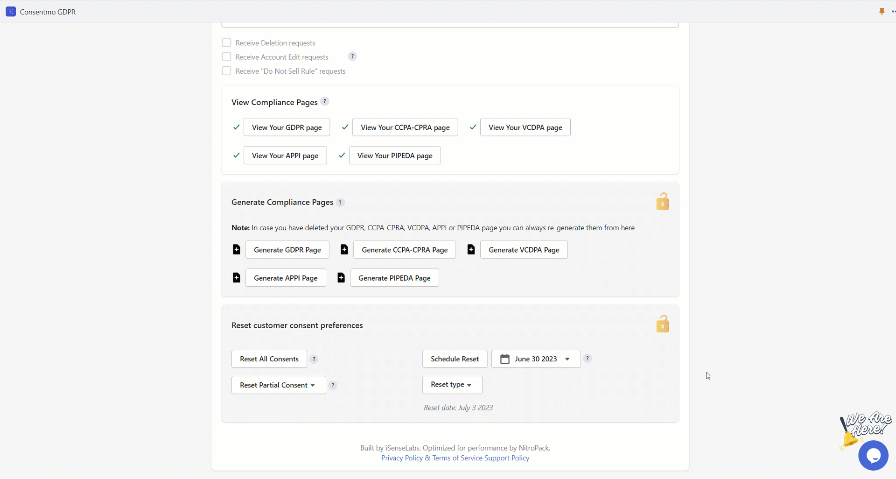
Task: Tick the Receive Account Edit requests checkbox
Action: coord(226,56)
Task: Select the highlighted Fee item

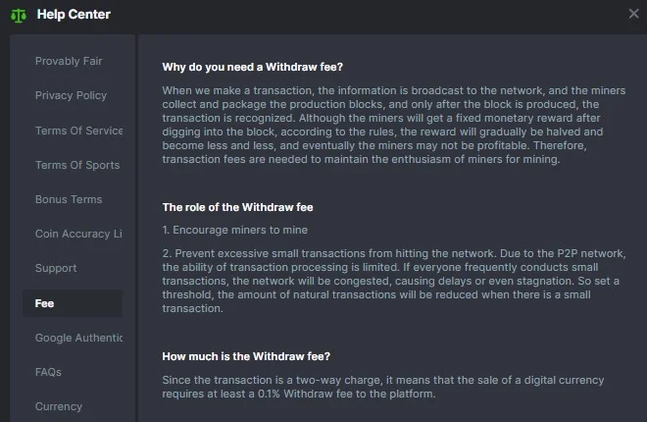Action: 73,303
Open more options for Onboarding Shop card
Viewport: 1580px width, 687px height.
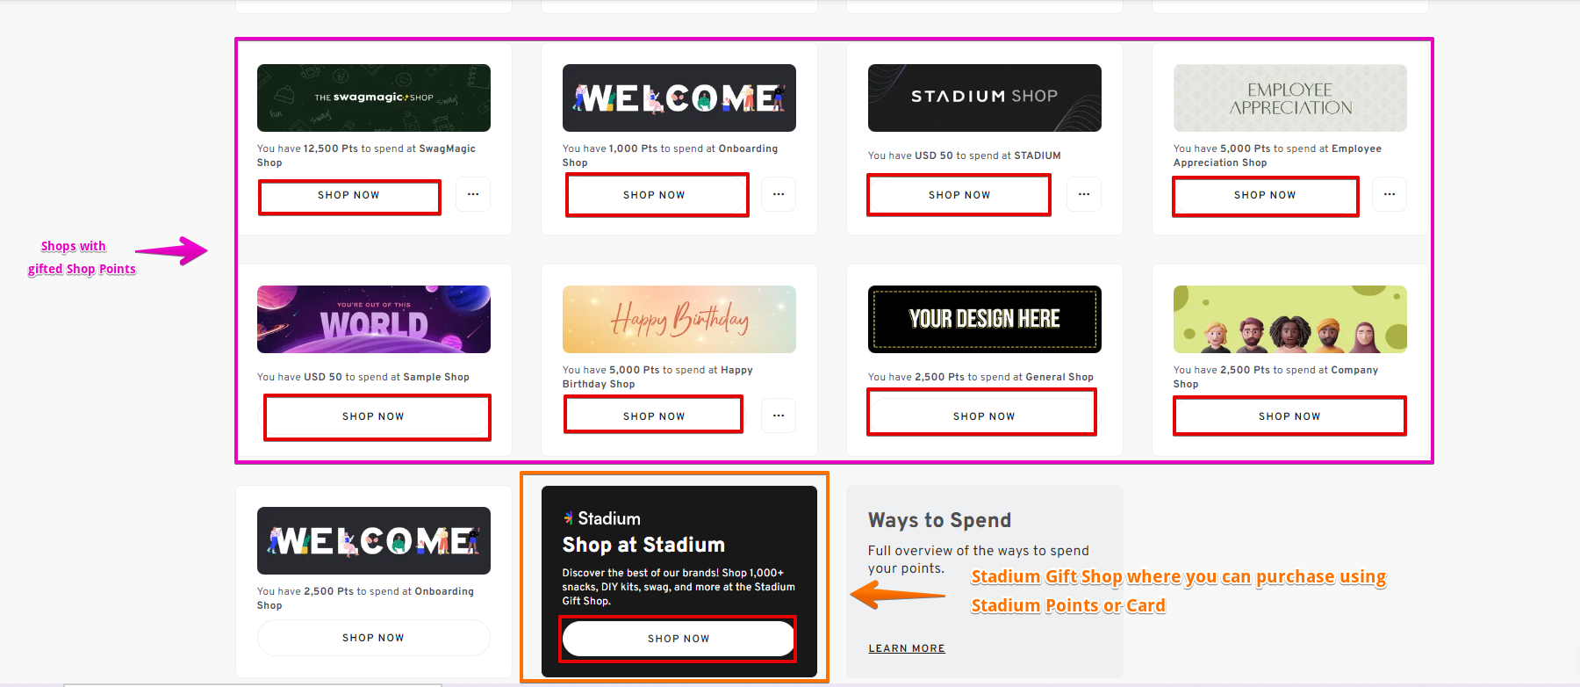(x=779, y=194)
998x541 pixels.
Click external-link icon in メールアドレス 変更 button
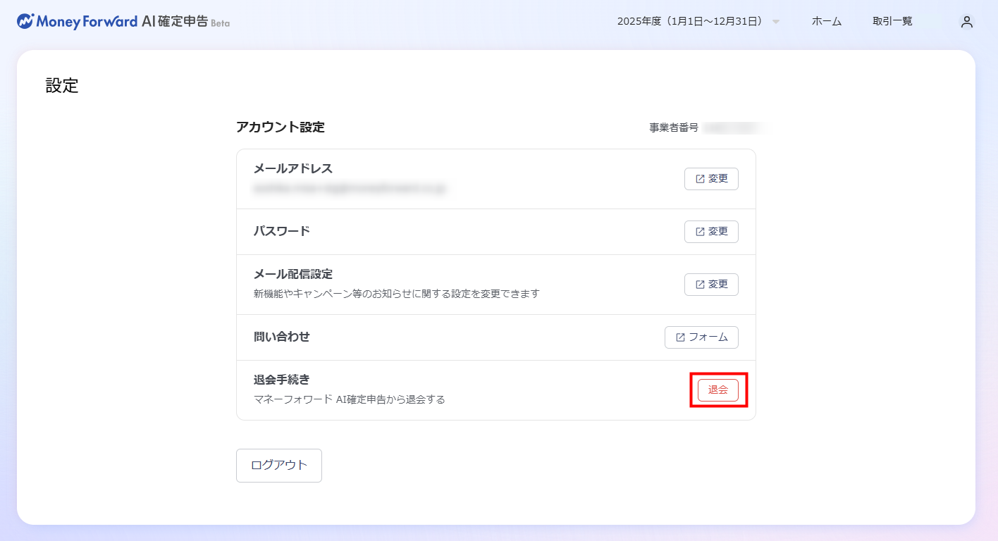(x=700, y=179)
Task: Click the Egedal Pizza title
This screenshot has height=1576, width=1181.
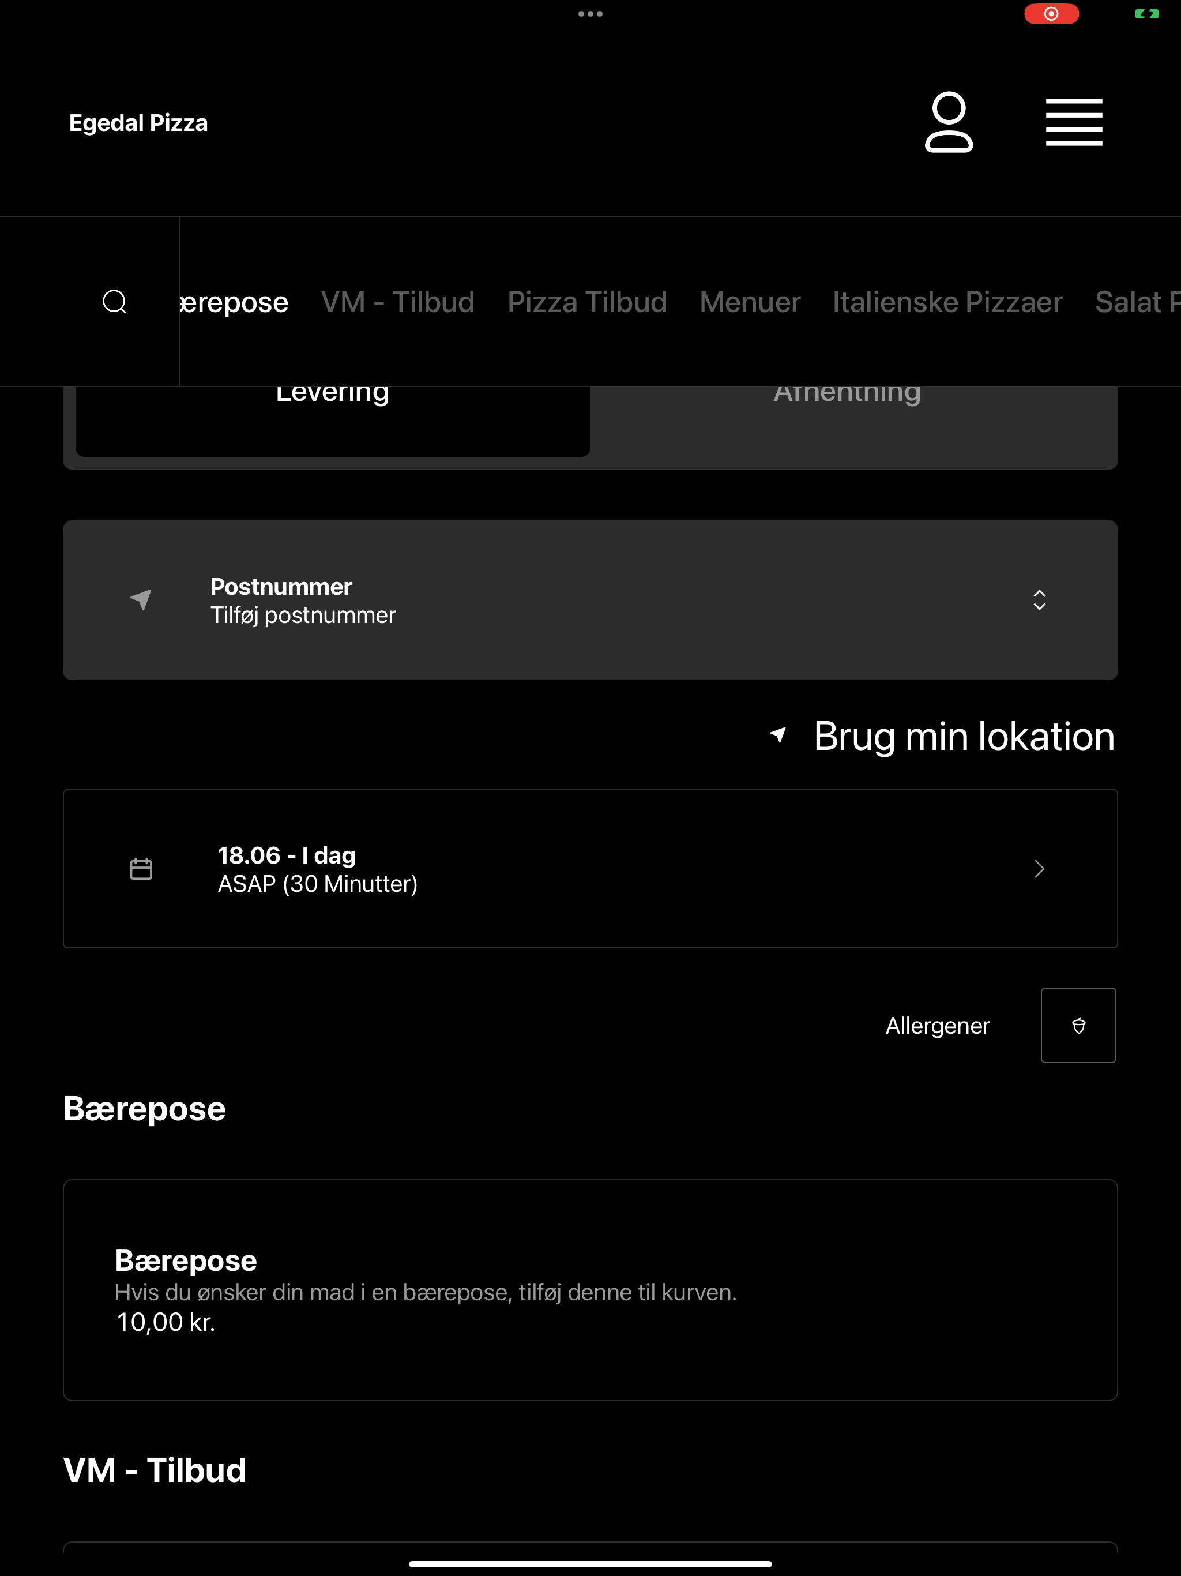Action: (138, 123)
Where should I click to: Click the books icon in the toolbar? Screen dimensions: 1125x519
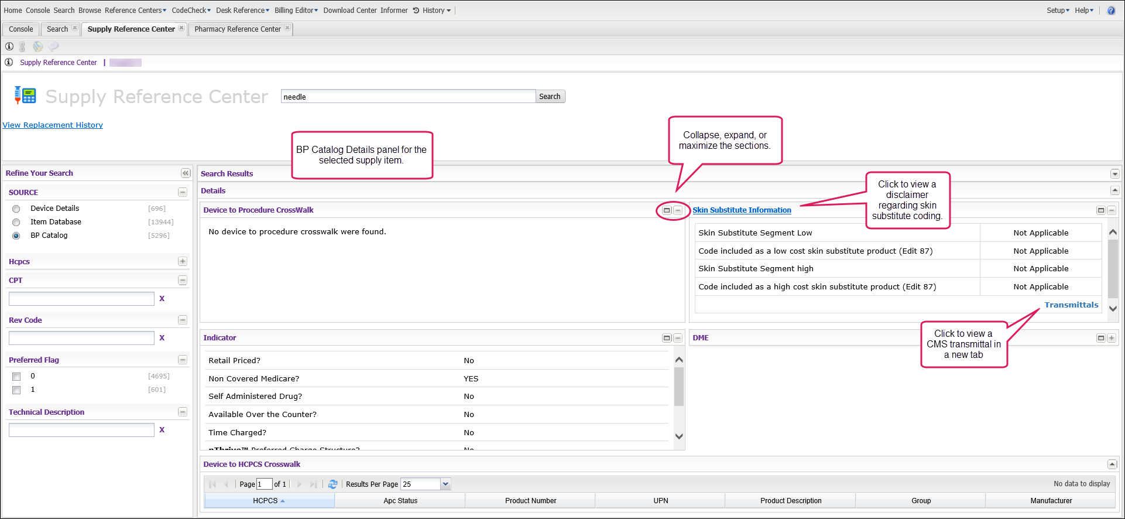(22, 47)
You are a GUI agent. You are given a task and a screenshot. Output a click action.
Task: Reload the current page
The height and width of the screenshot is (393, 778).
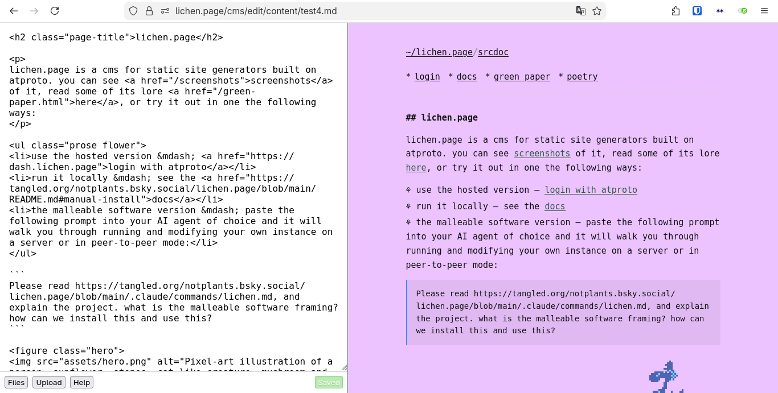pos(55,11)
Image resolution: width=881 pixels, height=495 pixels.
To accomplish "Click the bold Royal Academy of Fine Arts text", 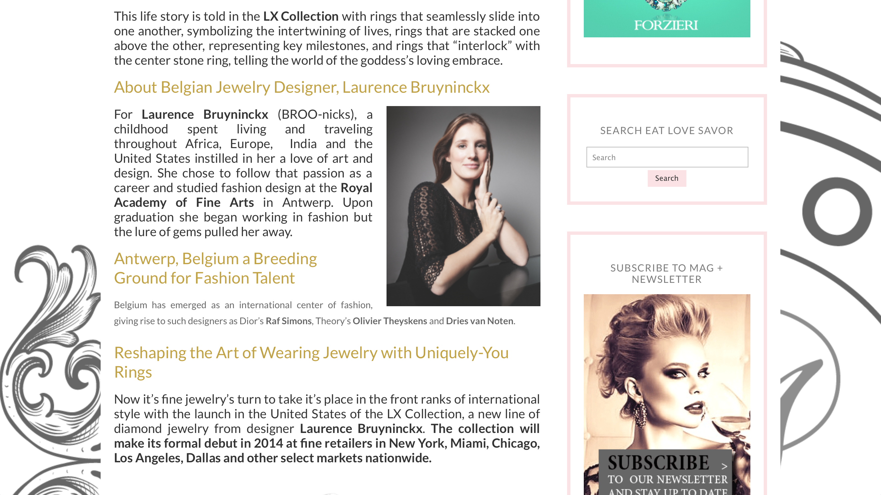I will pyautogui.click(x=243, y=195).
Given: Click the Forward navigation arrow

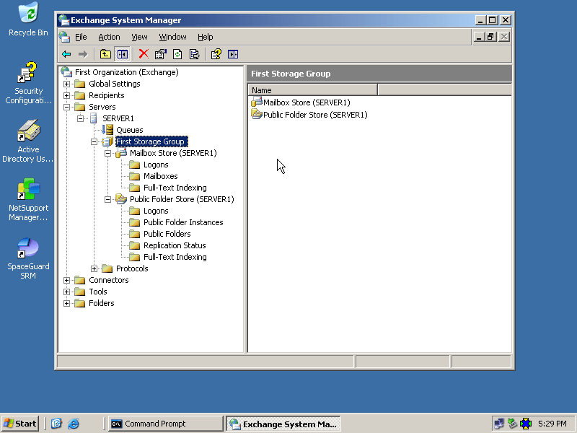Looking at the screenshot, I should [82, 53].
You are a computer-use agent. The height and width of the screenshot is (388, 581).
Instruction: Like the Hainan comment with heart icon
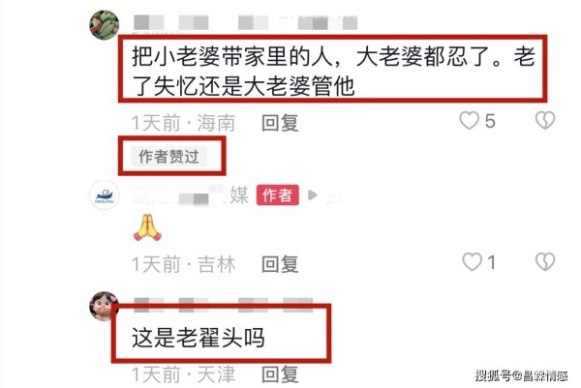(x=469, y=121)
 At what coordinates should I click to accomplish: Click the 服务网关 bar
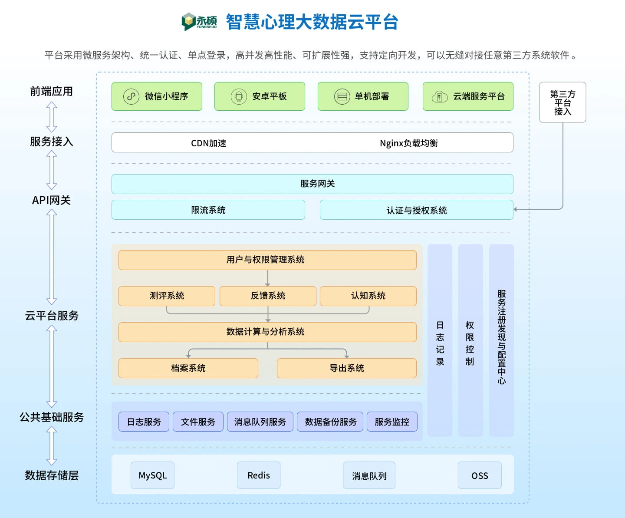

+++++

__Required action__
Could you give the number of lines in the entries that contain the string "agent"? Only the number, please.

__Response for this exercise__
2